* _Your task_
Beginning at the line that contains "The image size", output each line exactly through the end of the records, and drop any pictures.

* _Record extracts_
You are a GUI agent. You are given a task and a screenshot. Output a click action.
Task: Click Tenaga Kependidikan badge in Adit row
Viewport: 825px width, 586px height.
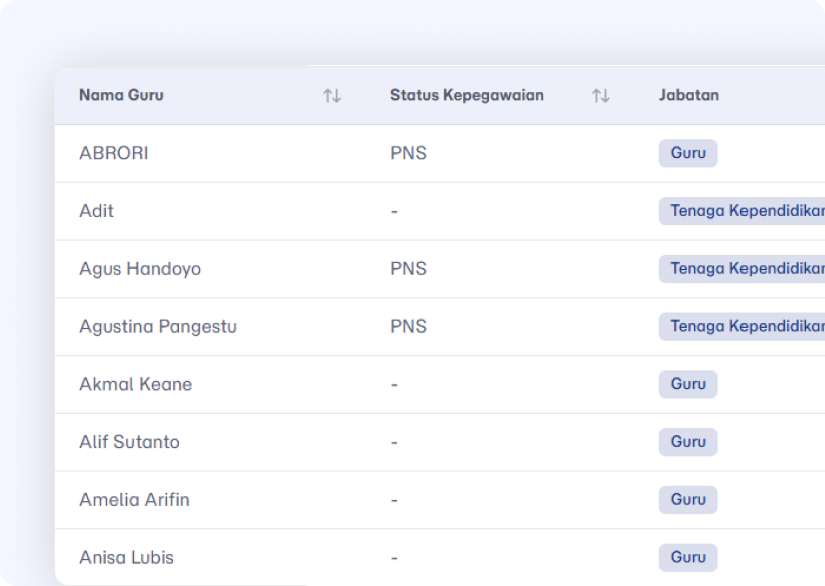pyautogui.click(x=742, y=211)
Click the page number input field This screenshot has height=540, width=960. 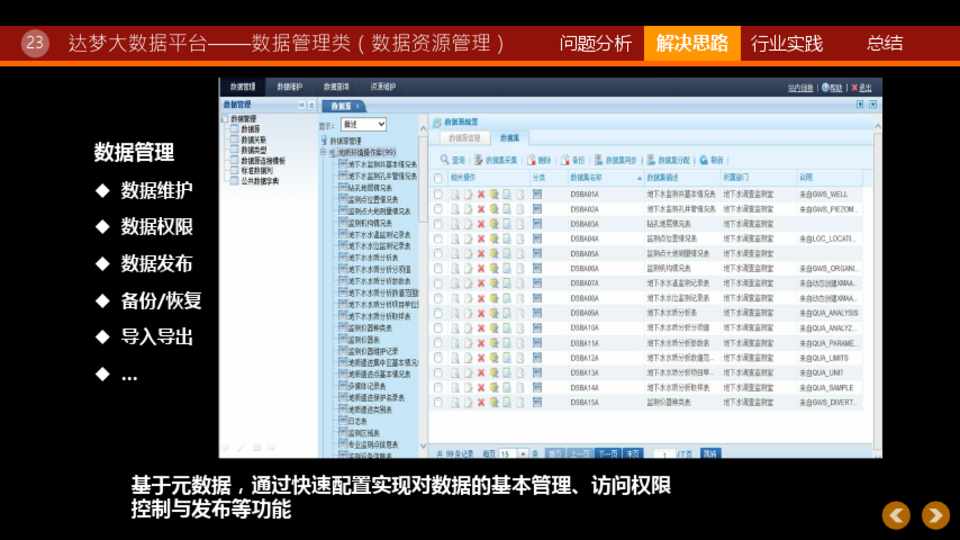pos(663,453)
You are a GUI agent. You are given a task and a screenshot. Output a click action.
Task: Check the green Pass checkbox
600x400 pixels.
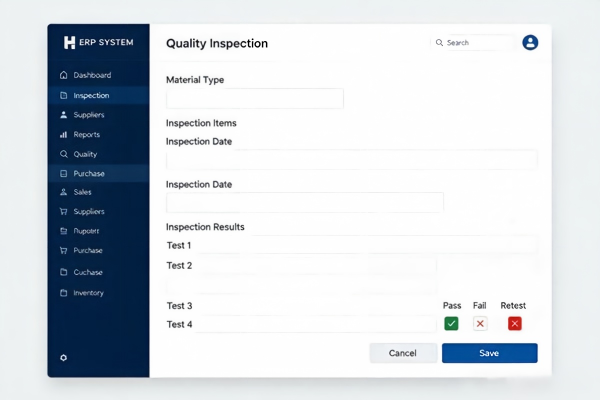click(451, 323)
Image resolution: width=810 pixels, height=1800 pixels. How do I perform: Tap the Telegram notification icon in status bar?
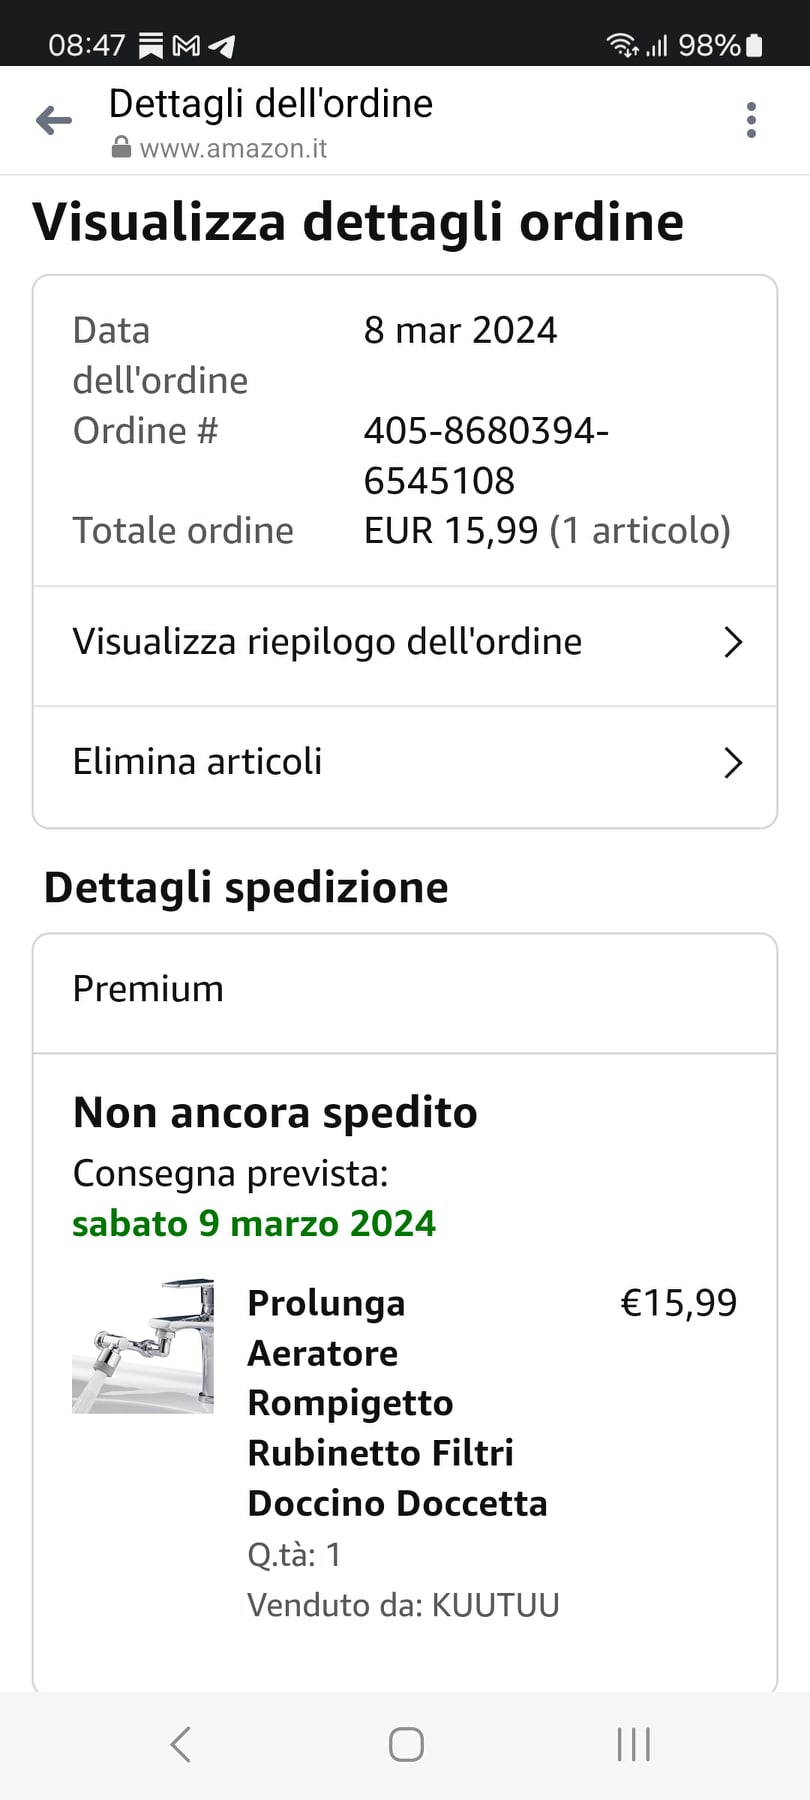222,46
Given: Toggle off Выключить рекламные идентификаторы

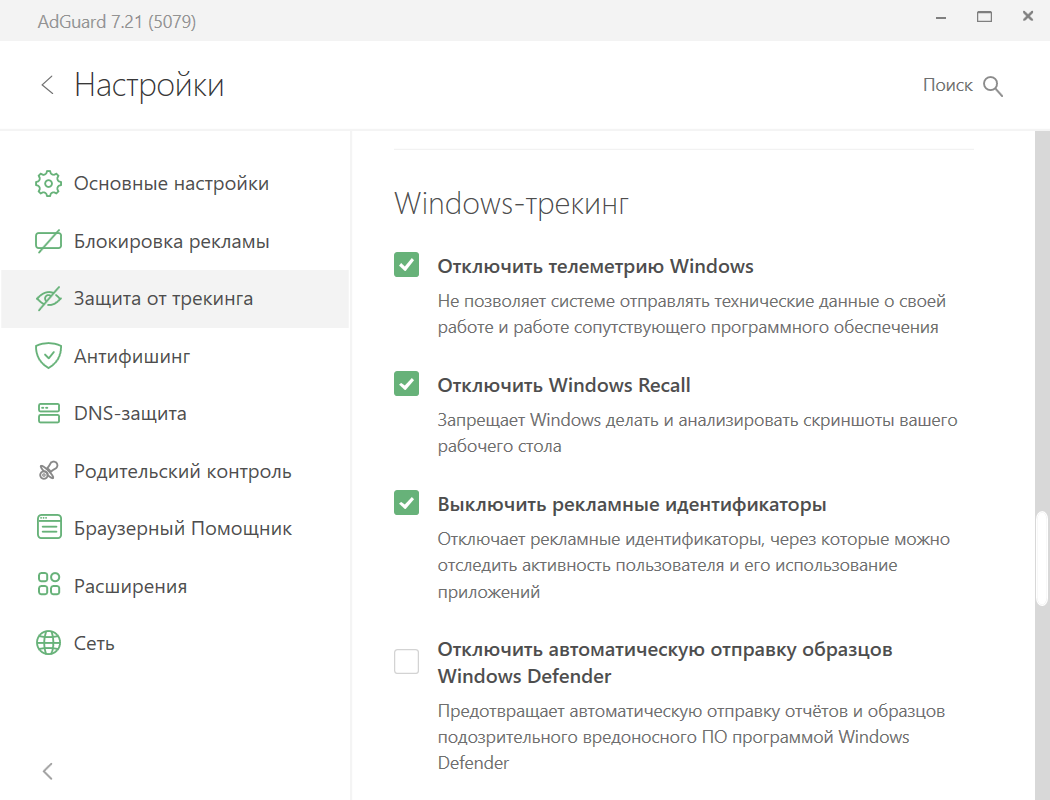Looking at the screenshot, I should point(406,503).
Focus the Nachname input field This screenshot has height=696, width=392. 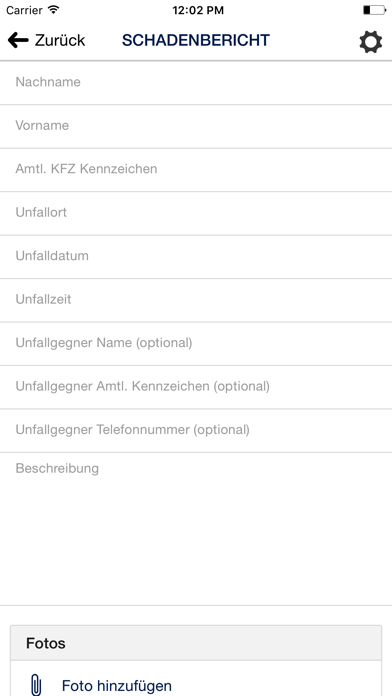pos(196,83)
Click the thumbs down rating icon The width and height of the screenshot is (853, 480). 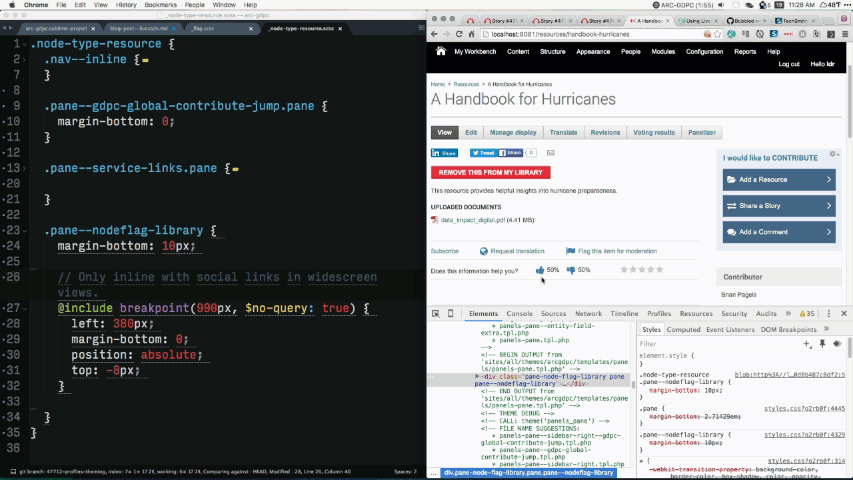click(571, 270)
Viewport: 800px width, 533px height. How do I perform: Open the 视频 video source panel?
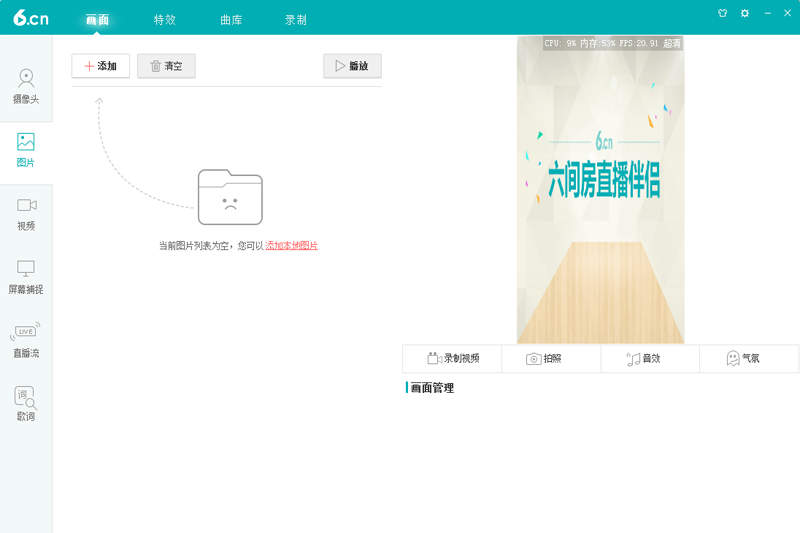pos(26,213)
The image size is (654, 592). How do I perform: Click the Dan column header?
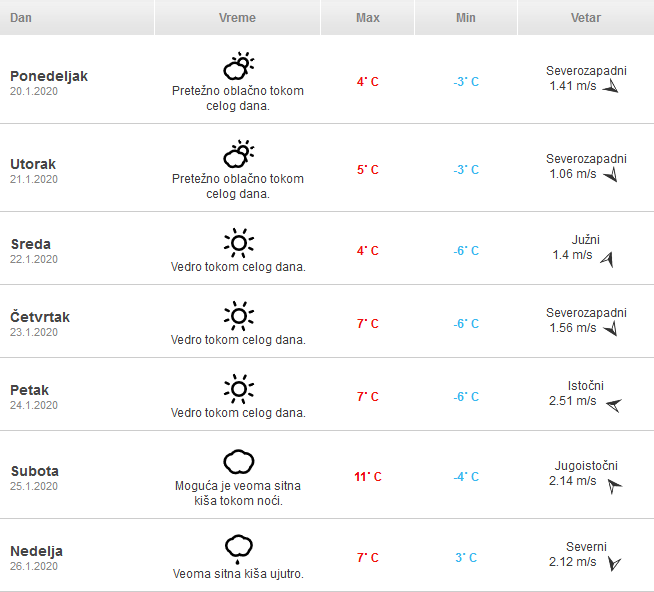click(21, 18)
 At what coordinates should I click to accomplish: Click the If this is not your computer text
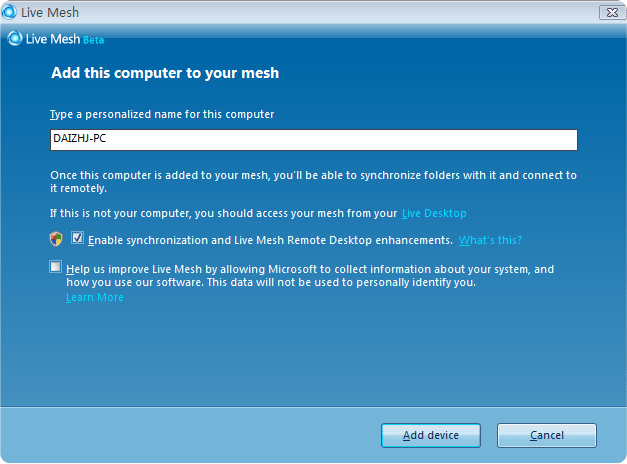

* _Result below_
The image size is (654, 592). How do I perform: Click the Dan column header?
click(21, 18)
 At what coordinates should I click to accomplish: Click the If this is not your computer text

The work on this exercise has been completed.